Театр … и дальше – пустое пространство.
В двух первых (балконных) частях трилогии Гинкаса существенную роль играл черный провал пустого зрительного зала. У Боровского тот же эффект, сходное пространственное решение, за декорацией из кроватей тоже находится нечто огромное, пустое и темное, некая загадка – там можно разглядеть высокий свод, будто в церкви (я сидел слева и видел в правой стороне за декорацией еще один свод – боковой придел). Здесь это не только видимая темнота , это пространство тайны ощущается и звучит.

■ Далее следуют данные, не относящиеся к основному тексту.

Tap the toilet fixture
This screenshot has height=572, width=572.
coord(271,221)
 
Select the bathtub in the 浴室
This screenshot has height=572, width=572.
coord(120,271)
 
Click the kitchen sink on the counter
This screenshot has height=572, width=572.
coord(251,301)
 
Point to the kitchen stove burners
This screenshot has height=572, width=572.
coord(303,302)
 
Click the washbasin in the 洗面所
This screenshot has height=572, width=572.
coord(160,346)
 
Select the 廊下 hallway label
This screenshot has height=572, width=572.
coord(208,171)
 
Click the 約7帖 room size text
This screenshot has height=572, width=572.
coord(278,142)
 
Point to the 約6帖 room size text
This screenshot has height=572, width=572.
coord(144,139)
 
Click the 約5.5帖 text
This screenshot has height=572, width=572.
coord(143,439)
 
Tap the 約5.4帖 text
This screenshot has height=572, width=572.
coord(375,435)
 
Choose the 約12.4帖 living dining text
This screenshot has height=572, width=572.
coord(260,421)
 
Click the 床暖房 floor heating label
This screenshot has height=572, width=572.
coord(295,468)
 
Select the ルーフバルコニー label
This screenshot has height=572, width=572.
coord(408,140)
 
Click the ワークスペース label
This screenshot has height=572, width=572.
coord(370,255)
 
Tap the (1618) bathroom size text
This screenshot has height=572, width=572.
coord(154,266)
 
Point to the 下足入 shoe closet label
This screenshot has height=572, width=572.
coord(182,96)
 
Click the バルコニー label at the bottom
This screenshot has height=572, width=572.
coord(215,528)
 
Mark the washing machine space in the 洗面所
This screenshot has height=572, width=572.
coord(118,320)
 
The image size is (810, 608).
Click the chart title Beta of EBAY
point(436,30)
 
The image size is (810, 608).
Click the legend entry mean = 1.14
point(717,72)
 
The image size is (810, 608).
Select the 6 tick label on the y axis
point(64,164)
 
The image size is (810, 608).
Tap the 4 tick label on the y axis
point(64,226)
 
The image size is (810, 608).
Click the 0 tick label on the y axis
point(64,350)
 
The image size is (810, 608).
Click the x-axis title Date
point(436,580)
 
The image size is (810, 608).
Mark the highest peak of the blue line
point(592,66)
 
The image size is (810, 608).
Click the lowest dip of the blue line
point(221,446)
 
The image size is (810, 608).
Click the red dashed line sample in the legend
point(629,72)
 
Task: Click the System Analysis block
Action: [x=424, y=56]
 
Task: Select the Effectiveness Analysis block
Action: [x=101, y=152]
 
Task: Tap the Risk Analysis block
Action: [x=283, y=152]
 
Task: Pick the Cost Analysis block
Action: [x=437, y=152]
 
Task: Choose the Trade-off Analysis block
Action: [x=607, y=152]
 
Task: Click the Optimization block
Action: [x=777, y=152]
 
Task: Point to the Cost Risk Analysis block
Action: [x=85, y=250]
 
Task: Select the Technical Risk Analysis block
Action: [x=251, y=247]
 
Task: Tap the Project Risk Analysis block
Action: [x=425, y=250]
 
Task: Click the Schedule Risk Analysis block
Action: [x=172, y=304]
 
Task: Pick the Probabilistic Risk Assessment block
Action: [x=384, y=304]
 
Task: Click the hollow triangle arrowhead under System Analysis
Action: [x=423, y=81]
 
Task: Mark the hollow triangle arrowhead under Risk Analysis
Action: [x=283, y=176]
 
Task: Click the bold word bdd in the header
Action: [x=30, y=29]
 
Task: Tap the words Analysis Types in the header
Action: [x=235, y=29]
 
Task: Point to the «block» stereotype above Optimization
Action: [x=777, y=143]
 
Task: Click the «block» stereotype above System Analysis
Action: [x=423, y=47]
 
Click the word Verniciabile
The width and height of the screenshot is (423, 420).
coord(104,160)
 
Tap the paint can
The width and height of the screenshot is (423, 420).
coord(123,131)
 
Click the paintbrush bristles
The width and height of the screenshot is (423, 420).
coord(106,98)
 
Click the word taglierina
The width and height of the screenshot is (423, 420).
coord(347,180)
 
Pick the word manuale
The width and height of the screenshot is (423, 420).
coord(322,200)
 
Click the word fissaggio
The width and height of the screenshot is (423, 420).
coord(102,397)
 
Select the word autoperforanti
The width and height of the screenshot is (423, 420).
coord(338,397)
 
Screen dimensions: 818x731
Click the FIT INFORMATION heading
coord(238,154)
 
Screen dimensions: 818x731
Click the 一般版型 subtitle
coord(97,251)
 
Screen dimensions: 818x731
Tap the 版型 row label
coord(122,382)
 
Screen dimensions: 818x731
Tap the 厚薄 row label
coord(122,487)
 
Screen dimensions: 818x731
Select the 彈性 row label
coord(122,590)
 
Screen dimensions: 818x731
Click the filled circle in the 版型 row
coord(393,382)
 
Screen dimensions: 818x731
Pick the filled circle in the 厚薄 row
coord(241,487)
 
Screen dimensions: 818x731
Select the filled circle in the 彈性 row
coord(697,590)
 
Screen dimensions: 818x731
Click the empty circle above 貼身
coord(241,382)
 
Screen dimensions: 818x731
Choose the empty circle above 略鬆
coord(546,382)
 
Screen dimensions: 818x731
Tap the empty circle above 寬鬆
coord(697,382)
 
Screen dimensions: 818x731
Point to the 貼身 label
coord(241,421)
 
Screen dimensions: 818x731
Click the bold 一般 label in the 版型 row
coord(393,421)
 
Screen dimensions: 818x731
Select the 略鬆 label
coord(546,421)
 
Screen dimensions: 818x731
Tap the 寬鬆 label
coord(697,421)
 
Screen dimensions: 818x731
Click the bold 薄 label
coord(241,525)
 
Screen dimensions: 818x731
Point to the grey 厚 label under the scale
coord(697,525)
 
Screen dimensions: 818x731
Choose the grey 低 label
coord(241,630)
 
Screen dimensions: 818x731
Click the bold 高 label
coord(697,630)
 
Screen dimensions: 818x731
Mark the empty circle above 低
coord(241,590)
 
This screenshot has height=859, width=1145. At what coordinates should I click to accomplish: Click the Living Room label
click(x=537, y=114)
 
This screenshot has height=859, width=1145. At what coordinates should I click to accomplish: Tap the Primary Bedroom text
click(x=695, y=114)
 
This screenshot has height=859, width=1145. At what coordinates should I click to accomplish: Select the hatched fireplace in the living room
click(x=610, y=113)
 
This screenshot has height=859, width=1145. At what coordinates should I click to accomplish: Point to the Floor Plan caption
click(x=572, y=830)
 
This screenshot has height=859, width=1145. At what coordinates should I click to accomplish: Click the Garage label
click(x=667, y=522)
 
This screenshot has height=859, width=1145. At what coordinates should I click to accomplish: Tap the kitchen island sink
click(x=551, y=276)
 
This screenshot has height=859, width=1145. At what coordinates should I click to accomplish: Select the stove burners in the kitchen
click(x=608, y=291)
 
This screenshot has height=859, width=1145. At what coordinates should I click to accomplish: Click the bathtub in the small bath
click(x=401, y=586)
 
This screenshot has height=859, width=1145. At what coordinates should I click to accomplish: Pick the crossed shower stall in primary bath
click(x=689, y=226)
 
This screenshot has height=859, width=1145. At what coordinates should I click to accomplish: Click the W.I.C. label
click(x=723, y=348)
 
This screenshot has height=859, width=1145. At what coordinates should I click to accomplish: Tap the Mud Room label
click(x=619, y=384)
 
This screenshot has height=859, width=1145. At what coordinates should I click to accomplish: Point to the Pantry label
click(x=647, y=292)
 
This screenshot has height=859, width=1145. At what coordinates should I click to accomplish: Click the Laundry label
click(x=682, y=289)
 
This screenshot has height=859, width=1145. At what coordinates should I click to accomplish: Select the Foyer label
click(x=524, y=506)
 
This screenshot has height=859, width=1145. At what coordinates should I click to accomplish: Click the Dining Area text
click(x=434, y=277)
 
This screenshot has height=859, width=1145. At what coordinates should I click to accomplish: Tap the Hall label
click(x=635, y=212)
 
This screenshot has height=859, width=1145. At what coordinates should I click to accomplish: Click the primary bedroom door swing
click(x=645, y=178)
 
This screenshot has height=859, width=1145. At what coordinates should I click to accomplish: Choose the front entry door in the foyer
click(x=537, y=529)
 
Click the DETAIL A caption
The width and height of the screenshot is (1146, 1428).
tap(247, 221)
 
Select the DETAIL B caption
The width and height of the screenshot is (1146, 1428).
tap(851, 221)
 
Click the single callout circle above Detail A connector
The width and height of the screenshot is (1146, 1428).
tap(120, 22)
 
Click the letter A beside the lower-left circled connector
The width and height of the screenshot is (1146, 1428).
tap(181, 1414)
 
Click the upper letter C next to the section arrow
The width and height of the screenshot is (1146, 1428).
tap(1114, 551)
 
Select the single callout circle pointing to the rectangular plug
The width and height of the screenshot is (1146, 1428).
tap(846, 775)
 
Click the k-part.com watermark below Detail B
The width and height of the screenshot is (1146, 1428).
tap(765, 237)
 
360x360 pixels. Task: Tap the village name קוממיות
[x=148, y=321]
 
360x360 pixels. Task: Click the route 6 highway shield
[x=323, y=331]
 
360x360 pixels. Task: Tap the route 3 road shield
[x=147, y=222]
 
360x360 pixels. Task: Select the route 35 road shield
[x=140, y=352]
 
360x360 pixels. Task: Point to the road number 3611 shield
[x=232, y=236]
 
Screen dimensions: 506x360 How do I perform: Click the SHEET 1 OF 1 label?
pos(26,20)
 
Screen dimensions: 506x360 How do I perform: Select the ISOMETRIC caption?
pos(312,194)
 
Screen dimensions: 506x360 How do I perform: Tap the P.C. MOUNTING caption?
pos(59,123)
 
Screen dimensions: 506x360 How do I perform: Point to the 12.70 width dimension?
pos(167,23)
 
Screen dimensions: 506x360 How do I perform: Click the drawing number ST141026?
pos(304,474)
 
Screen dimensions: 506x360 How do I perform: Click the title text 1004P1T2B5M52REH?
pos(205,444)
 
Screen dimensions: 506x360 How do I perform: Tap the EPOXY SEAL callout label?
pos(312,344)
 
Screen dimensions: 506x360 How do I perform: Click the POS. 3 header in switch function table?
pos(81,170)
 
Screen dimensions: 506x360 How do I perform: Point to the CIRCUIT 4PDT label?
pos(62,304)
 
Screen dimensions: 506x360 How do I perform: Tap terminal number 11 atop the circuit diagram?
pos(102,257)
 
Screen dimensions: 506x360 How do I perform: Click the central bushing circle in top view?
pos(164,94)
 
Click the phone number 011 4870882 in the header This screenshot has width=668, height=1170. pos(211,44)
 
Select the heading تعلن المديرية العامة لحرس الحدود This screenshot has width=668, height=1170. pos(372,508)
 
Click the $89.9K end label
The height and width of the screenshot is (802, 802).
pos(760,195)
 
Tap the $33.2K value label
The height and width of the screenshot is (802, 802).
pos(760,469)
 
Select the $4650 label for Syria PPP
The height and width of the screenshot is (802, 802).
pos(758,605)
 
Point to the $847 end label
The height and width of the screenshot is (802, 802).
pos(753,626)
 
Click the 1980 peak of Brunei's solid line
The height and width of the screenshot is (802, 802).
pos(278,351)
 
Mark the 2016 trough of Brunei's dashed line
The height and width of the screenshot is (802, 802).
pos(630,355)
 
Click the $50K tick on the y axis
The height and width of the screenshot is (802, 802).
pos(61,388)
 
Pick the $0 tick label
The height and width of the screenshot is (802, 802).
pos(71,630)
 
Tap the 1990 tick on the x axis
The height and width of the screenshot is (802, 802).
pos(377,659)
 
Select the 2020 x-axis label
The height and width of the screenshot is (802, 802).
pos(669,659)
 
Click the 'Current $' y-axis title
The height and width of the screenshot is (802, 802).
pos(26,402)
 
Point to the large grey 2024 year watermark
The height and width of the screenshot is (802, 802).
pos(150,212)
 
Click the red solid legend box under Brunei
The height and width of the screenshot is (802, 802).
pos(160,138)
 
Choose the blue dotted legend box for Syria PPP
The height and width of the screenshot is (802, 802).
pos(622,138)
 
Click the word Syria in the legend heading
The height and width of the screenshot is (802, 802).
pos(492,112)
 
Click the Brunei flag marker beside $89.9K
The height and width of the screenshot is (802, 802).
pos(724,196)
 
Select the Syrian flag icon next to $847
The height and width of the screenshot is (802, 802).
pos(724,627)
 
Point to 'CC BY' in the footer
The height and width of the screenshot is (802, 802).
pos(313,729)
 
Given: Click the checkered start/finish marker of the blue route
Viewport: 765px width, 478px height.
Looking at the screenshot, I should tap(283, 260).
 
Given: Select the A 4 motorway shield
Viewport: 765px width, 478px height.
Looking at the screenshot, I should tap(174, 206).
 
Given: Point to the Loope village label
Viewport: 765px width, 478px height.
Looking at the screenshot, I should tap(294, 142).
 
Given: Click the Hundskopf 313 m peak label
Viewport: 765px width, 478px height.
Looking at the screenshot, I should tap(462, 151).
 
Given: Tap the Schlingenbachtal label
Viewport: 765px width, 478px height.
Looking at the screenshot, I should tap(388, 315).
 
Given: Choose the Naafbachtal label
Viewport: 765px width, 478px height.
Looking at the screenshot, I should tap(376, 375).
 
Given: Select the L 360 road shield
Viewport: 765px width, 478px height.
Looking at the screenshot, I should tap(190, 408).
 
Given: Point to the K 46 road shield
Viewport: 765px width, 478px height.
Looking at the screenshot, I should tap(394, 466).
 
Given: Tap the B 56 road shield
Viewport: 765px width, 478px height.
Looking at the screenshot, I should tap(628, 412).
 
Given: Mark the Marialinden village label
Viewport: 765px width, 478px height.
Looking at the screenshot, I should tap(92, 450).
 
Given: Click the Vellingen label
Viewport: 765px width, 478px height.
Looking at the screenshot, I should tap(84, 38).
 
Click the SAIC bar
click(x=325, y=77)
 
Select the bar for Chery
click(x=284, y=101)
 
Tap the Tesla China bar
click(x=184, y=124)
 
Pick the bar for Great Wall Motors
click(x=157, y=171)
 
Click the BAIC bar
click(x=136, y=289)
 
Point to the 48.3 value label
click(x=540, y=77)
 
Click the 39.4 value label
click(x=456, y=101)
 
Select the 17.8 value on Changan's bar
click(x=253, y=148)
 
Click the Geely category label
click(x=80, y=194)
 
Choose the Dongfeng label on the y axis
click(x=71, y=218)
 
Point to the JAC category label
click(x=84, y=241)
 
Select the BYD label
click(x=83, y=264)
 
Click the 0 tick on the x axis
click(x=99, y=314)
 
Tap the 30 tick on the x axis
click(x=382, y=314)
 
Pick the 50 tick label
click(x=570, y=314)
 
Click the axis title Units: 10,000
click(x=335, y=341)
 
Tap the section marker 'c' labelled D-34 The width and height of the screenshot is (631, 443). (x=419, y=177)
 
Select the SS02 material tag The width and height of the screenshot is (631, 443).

У спектакля есть особое звуковое решение (что в театре встречается редко и оттого ценится особенно высоко). Это не только скрип пружин и музыка (монотонная “чеховская” мелодия композитора Гоберника завершает оба действия), но и звучание голосов. Когда актеры находятся на авансцене на нижнем этаже декорации и говорят в зал, они говорят спокойным, естественным тоном, зрители слышат обычный прямой звук. Но когда они поднимаются наверх и форсируют голос, сводчатое пространство отзывается. Особенно заметен этот эффект у Марии Шашловой – самой яркой и громкой из актрис. Полина постоянно находится на вершине, красуется, солирует (контраст с простой, улыбчивой Юленькой).
В финале темнота выходит из-за декорации и начинает наступать вперед на зрительный зал, постепенно захватывает всю конструкцию, скрывает всех действующих лиц и прижимает главного героя лицом к спинке кровати. Финальный плоский кадр – лицо человека за золотыми прутьями.